- Instructions for the task
Reproduce the listing below in full, line for line, changing nothing.

== Given records ==

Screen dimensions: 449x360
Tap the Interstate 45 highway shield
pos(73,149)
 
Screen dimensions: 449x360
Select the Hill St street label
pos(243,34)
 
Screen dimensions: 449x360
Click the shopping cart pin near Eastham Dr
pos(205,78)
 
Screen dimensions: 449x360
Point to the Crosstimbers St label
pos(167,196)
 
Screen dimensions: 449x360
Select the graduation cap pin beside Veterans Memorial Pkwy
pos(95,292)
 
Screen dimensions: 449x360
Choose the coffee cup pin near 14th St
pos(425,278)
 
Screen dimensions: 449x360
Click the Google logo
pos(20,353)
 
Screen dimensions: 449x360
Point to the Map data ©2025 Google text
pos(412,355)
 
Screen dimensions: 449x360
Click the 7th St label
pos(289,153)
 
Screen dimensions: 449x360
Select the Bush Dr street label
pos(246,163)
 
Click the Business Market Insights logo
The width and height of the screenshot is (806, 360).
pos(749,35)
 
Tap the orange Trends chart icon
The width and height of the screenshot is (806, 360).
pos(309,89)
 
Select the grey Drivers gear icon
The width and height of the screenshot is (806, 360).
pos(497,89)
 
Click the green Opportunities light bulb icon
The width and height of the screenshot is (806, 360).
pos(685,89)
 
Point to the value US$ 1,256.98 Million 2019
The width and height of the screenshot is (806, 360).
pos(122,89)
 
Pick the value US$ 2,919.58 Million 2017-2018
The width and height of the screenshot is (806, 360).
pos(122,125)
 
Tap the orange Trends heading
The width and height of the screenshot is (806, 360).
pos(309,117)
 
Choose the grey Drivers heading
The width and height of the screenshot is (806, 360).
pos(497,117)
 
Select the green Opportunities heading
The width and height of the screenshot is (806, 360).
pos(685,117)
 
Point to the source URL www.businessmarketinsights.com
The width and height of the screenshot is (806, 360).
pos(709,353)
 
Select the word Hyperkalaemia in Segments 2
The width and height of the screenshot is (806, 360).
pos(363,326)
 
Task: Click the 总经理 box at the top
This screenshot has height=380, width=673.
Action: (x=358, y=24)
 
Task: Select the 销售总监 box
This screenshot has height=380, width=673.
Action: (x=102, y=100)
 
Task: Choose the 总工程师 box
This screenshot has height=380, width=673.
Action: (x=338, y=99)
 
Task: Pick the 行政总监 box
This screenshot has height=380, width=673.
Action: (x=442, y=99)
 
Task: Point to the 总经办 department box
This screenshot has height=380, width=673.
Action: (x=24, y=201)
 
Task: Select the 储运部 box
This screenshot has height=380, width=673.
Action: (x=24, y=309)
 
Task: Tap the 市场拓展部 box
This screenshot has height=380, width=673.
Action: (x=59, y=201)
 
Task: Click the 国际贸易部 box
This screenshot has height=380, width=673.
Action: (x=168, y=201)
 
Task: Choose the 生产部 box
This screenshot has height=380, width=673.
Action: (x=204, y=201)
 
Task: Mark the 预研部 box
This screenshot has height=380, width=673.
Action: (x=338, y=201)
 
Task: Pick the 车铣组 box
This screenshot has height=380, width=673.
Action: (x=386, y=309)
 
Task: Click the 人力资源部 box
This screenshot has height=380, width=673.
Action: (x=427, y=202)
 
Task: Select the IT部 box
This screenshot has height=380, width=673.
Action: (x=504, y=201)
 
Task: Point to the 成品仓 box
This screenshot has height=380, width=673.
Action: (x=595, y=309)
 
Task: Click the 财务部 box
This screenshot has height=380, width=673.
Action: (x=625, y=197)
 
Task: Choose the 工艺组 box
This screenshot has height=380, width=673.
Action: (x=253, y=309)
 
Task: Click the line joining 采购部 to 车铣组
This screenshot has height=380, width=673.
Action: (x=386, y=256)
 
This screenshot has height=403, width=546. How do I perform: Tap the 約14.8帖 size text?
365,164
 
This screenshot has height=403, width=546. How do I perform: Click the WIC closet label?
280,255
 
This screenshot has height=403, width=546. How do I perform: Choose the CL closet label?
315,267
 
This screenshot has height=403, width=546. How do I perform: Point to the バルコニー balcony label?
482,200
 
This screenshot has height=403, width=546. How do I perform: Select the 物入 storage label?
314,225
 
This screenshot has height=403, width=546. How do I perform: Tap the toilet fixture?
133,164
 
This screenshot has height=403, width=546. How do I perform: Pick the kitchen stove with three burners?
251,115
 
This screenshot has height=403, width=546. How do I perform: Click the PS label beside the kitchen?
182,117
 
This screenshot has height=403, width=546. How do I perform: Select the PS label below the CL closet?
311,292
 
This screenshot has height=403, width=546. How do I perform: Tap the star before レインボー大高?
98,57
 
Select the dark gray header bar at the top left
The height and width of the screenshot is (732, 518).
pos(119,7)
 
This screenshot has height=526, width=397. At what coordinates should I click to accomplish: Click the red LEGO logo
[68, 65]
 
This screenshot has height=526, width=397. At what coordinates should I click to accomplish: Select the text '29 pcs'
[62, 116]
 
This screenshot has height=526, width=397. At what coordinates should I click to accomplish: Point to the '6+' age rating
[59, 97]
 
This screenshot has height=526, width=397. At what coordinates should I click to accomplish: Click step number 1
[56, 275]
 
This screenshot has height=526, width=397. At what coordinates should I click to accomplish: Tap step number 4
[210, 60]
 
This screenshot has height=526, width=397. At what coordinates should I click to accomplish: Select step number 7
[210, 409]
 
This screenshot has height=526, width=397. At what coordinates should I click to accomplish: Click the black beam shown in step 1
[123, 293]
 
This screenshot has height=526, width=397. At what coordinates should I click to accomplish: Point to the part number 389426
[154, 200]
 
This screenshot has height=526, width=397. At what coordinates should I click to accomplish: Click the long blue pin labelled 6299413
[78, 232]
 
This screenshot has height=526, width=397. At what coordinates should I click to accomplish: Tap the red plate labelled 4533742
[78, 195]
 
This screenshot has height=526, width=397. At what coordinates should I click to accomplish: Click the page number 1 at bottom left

===

- Response
Screen dimensions: 449x360
Tap the Interstate 45 highway shield
pos(73,149)
 
Screen dimensions: 449x360
Select the Hill St street label
pos(243,34)
 
Screen dimensions: 449x360
Click the shopping cart pin near Eastham Dr
pos(205,78)
 
Screen dimensions: 449x360
Point to the Crosstimbers St label
pos(167,196)
 
Screen dimensions: 449x360
Select the graduation cap pin beside Veterans Memorial Pkwy
pos(95,292)
 
Screen dimensions: 449x360
Choose the coffee cup pin near 14th St
pos(425,278)
 
Screen dimensions: 449x360
Click the Google logo
pos(20,353)
 
Screen dimensions: 449x360
Point to the Map data ©2025 Google text
pos(412,355)
 
Screen dimensions: 449x360
Click the 7th St label
pos(289,153)
 
Screen dimensions: 449x360
Select the Bush Dr street label
pos(246,163)
 
Click the Business Market Insights logo
The width and height of the screenshot is (806, 360).
pos(749,35)
 
Tap the orange Trends chart icon
The width and height of the screenshot is (806, 360).
pos(309,89)
 
Select the grey Drivers gear icon
The width and height of the screenshot is (806, 360).
pos(497,89)
 
Click the green Opportunities light bulb icon
The width and height of the screenshot is (806, 360).
pos(685,89)
 
Point to the value US$ 1,256.98 Million 2019
The width and height of the screenshot is (806, 360).
pos(122,89)
 
Pick the value US$ 2,919.58 Million 2017-2018
The width and height of the screenshot is (806, 360).
pos(122,125)
 
Tap the orange Trends heading
The width and height of the screenshot is (806, 360).
pos(309,117)
 
Choose the grey Drivers heading
The width and height of the screenshot is (806, 360).
pos(497,117)
 
Select the green Opportunities heading
The width and height of the screenshot is (806, 360).
pos(685,117)
 
Point to the source URL www.businessmarketinsights.com
The width and height of the screenshot is (806, 360).
pos(709,353)
 
Select the word Hyperkalaemia in Segments 2
The width and height of the screenshot is (806, 360).
pos(363,326)
 
Task: Click the 总经理 box at the top
This screenshot has height=380, width=673.
Action: (x=358, y=24)
 
Task: Select the 销售总监 box
This screenshot has height=380, width=673.
Action: (x=102, y=100)
 
Task: Choose the 总工程师 box
This screenshot has height=380, width=673.
Action: (x=338, y=99)
 
Task: Pick the 行政总监 box
This screenshot has height=380, width=673.
Action: (x=442, y=99)
 
Task: Point to the 总经办 department box
This screenshot has height=380, width=673.
Action: (x=24, y=201)
 
Task: Select the 储运部 box
This screenshot has height=380, width=673.
Action: (x=24, y=309)
 
Task: Tap the 市场拓展部 box
This screenshot has height=380, width=673.
Action: (x=59, y=201)
 
Task: Click the 国际贸易部 box
This screenshot has height=380, width=673.
Action: (x=168, y=201)
 
Task: Choose the 生产部 box
This screenshot has height=380, width=673.
Action: (x=204, y=201)
 
Task: Mark the 预研部 box
This screenshot has height=380, width=673.
Action: (x=338, y=201)
 
Task: Pick the 车铣组 box
This screenshot has height=380, width=673.
Action: (x=386, y=309)
 
Task: Click the 人力资源部 box
This screenshot has height=380, width=673.
Action: (x=427, y=202)
 
Task: Select the IT部 box
This screenshot has height=380, width=673.
Action: (x=504, y=201)
 
Task: Point to the 成品仓 box
This screenshot has height=380, width=673.
Action: (x=595, y=309)
 
Task: Click the 财务部 box
This screenshot has height=380, width=673.
Action: (x=625, y=197)
 
Task: Choose the 工艺组 box
This screenshot has height=380, width=673.
Action: (x=253, y=309)
 
Task: Click the line joining 采购部 to 车铣组
This screenshot has height=380, width=673.
Action: (x=386, y=256)
 
This screenshot has height=403, width=546. How do I perform: Tap the 約14.8帖 size text?
365,164
 
This screenshot has height=403, width=546. How do I perform: Click the WIC closet label?
280,255
 
This screenshot has height=403, width=546. How do I perform: Choose the CL closet label?
315,267
 
This screenshot has height=403, width=546. How do I perform: Point to the バルコニー balcony label?
482,200
 
This screenshot has height=403, width=546. How do I perform: Select the 物入 storage label?
314,225
 
This screenshot has height=403, width=546. How do I perform: Tap the toilet fixture?
133,164
 
This screenshot has height=403, width=546. How do I perform: Pick the kitchen stove with three burners?
251,115
 
This screenshot has height=403, width=546. How do I perform: Click the PS label beside the kitchen?
182,117
 
This screenshot has height=403, width=546. How do I perform: Select the PS label below the CL closet?
311,292
 
This screenshot has height=403, width=546. How do I perform: Tap the star before レインボー大高?
98,57
 
Select the dark gray header bar at the top left
The height and width of the screenshot is (732, 518).
pos(119,7)
 
This screenshot has height=526, width=397. At what coordinates should I click to accomplish: Click the red LEGO logo
[68, 65]
 
This screenshot has height=526, width=397. At what coordinates should I click to accomplish: Select the text '29 pcs'
[62, 116]
 
This screenshot has height=526, width=397. At what coordinates should I click to accomplish: Point to the '6+' age rating
[59, 97]
 
This screenshot has height=526, width=397. At what coordinates should I click to accomplish: Click step number 1
[56, 275]
 
This screenshot has height=526, width=397. At what coordinates should I click to accomplish: Tap step number 4
[210, 60]
 
This screenshot has height=526, width=397. At what coordinates should I click to accomplish: Select step number 7
[210, 409]
 
This screenshot has height=526, width=397. At what coordinates should I click to accomplish: Click the black beam shown in step 1
[123, 293]
 
This screenshot has height=526, width=397. At what coordinates should I click to accomplish: Point to the part number 389426
[154, 200]
 
This screenshot has height=526, width=397. At what coordinates should I click to accomplish: Click the long blue pin labelled 6299413
[78, 232]
 
This screenshot has height=526, width=397. At what coordinates should I click to accomplish: Tap the red plate labelled 4533742
[78, 195]
 
This screenshot has height=526, width=397. At what coordinates should I click to accomplish: Click the page number 1 at bottom left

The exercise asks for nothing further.